Nemeçsek’i Anımsamak... - Asaf Güven Aksel
1 sayfadaki 1 sayfası
Nemeçsek’i Anımsamak... - Asaf Güven Aksel
Nemeçsek’i Anımsamak... - Asaf Güven Aksel
Ferenc Molnar’ın 1906’da kaleme aldığı, “çocuk klasikleri” kategorisinde değerlendirilse de, aslında bu türün hemen her kitabı gibi büyüklere derslerle dolu “Pal Sokağı Çocukları” romanındaki, o çelimsiz, sarışın çocuğu anımsamak...
Ortaokul çağlarındaki çocukların, iki çete –ya da “ordu”, kulüp– halinde birbirlerine karşı verdikleri amansız mücadeleyi anlatır roman. Bu eksende, çocukların o muhteşem dünyasından çizgilerle, bize bir karakterler geçidi sunar Molnar. Liderlik, cesaret, disiplin, ihanet, mertlik, kollektif ruhu, gurur, dostluk, “düşman” da olsa değerlerini savunana, arkadaşlarını satmayana saygı, “yandaş” hale gelse de, “hain”i küçümseme... Evet, bir sağlam karakterler geçididir “Pal Sokağı Çocukları”. Ama, Nemeçsek, kendisini diğerlerinden farklı kılan bir özelliğe sahiptir: Oyunu çok ciddiye almak ve hayatını adamak.
Arkadaşlarının gözünde –ordularındaki tek er odur, ondan başka herkes rütbelidir– bölme ya da çarpmadaki ‘bir’ sayısı gibidir Nemeçsek; olsa da olur, olmasa da.
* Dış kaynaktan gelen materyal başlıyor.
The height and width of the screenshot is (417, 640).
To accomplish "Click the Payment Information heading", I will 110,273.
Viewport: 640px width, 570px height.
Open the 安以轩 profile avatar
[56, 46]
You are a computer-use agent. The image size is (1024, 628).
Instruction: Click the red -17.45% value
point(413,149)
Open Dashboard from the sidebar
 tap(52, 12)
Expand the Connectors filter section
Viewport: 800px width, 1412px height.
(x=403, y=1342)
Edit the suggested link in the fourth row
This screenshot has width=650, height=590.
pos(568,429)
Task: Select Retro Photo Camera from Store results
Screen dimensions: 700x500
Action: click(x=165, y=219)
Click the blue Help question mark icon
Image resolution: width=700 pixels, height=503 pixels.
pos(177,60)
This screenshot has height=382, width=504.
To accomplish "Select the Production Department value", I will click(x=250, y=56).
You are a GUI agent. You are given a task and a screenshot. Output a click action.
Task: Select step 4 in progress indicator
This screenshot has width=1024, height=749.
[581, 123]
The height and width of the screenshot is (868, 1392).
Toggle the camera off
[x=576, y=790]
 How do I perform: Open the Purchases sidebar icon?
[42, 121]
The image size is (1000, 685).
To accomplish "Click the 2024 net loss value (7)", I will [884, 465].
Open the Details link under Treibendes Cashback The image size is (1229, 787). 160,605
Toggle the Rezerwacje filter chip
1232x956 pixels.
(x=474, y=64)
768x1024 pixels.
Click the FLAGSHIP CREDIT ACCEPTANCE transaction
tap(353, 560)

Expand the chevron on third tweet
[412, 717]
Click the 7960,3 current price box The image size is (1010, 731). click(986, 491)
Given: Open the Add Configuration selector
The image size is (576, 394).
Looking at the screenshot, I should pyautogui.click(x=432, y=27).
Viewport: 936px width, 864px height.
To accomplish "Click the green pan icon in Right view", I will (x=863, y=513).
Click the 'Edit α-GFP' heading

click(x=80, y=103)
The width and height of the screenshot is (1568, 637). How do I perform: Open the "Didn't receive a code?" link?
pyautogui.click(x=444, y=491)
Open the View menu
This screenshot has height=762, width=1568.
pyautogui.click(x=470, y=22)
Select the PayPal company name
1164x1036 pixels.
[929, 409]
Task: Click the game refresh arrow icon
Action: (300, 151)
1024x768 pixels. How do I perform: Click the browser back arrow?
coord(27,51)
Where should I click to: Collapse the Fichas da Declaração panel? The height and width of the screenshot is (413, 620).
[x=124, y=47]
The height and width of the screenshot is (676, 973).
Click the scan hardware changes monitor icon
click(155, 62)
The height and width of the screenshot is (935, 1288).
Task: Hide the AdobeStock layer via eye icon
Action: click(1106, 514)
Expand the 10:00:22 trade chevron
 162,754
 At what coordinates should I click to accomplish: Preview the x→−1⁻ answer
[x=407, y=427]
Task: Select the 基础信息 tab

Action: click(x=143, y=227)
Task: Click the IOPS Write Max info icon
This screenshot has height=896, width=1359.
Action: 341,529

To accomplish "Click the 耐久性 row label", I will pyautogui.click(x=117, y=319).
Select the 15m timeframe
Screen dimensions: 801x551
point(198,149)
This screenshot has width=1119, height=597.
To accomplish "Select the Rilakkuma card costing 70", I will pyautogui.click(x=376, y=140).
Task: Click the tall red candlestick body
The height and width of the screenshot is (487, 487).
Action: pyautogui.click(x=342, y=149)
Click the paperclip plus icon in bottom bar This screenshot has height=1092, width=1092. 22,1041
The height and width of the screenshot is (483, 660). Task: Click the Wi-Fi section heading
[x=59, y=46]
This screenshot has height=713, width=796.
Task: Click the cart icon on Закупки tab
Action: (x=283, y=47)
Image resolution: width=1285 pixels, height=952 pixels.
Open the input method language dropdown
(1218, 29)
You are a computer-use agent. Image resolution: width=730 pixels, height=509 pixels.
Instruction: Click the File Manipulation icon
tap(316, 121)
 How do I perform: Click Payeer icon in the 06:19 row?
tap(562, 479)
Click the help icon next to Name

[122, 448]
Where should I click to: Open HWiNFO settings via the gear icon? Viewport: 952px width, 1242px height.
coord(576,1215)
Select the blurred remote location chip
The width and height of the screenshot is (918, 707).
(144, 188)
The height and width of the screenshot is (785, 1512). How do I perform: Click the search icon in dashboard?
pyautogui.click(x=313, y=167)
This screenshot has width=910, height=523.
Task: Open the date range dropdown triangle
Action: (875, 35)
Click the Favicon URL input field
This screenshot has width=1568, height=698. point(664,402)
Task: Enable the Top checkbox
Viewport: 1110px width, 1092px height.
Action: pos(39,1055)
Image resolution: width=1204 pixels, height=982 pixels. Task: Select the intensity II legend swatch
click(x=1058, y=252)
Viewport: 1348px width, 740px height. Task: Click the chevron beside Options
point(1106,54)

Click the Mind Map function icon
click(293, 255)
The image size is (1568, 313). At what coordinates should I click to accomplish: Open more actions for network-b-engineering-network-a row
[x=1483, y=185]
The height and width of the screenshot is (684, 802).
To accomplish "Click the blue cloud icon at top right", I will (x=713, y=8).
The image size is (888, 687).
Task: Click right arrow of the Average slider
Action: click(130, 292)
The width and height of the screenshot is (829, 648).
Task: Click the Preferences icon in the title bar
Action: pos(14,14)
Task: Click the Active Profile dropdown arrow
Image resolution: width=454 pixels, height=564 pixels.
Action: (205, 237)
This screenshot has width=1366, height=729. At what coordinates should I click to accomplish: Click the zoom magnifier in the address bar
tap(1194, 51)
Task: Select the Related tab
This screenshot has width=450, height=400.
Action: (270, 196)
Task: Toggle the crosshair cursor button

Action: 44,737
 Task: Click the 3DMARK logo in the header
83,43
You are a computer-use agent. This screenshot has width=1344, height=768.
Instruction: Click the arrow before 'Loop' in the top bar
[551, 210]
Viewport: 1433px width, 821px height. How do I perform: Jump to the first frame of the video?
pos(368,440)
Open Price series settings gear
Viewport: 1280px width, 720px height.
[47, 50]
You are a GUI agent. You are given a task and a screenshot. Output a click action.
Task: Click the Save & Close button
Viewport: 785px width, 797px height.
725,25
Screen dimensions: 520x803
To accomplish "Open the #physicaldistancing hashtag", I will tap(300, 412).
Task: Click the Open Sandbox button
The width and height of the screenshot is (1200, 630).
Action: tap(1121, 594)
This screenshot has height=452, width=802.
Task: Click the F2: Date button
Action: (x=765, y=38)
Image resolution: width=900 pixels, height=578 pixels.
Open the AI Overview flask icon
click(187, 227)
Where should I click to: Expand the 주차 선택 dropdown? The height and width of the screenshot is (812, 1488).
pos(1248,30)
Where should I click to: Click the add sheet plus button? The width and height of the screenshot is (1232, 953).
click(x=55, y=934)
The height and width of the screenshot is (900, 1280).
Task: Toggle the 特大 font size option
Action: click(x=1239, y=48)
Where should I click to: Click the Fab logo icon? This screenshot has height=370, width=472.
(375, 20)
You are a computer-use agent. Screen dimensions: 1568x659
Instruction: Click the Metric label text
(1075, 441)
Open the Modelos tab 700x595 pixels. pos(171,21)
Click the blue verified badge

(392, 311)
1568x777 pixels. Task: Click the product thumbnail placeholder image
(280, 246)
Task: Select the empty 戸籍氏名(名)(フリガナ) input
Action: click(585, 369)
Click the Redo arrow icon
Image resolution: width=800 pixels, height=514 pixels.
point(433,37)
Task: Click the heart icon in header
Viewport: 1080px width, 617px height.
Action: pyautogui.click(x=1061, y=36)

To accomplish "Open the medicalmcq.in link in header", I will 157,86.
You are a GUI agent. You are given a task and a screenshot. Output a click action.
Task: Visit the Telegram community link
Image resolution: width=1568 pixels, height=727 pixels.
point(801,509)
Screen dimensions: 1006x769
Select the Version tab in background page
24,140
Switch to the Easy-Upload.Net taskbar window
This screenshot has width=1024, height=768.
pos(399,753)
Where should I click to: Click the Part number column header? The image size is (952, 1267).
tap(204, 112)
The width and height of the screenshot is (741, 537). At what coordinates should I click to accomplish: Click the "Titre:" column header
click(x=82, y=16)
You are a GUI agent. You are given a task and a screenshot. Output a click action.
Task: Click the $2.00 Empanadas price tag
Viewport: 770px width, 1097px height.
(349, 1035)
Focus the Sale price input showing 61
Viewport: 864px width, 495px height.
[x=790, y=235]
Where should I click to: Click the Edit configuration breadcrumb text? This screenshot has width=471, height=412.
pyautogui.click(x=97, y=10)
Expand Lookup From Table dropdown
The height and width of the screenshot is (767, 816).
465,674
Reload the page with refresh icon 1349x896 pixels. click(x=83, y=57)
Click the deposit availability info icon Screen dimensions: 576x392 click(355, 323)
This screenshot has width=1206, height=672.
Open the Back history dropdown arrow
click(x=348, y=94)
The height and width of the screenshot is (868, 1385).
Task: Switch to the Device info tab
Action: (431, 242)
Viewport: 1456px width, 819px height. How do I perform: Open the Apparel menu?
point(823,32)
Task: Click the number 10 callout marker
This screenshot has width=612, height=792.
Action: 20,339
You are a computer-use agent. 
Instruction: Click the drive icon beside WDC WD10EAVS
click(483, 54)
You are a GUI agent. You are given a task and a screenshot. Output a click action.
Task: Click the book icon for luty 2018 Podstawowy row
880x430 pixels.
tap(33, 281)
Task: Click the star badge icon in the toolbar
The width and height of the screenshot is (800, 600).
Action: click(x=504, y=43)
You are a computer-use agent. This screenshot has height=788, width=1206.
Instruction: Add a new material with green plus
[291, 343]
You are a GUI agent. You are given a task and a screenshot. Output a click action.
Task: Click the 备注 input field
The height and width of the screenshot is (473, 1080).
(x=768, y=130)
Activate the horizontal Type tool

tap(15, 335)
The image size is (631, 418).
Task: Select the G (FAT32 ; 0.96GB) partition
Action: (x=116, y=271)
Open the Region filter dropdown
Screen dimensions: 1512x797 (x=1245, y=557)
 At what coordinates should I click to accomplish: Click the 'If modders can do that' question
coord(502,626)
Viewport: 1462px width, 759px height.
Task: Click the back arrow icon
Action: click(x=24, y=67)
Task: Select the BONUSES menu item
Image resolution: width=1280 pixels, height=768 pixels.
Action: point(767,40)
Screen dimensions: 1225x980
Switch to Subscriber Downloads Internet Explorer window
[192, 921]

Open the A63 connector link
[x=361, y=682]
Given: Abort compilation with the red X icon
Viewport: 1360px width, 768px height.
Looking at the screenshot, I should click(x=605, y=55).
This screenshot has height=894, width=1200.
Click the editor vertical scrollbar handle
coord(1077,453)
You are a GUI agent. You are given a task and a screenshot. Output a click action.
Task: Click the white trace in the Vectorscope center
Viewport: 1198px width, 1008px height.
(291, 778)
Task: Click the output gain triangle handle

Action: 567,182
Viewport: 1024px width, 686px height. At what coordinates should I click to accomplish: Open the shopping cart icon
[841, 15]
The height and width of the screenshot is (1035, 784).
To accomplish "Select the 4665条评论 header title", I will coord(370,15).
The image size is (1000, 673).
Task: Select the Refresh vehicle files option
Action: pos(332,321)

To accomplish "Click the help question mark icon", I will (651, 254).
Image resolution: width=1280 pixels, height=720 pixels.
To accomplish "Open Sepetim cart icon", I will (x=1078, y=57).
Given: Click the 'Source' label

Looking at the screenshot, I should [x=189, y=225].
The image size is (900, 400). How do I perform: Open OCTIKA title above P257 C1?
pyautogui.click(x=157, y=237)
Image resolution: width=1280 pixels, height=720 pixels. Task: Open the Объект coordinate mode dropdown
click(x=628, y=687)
Ama o, toplama ya da çıkarmadaki ‘bir’in sorumluluğunu taşır. “Düşman”, bilyelerini zorla almaya geldiğinde, iki arkadaşlarının kaçmasıyla beşten üçe düştüğünde sayıları, “Ben de tabanları yağlasaydım, o zaman iki kişi kalırlardı,” diyecektir. “On kişi de olsalar engelleyemeyecekleri”ni bildiği yağmacıların karşısına, yalnızca kendisi için bir anlam ifade eden duyguyla, “üç, ikiden fazladır” diye dikilendir Nemeçsek. Herkes bırakıp gitse, o, ‘bir’ olarak teslim olmayacaktır; güçsüzlüğüyle alay edilse bile...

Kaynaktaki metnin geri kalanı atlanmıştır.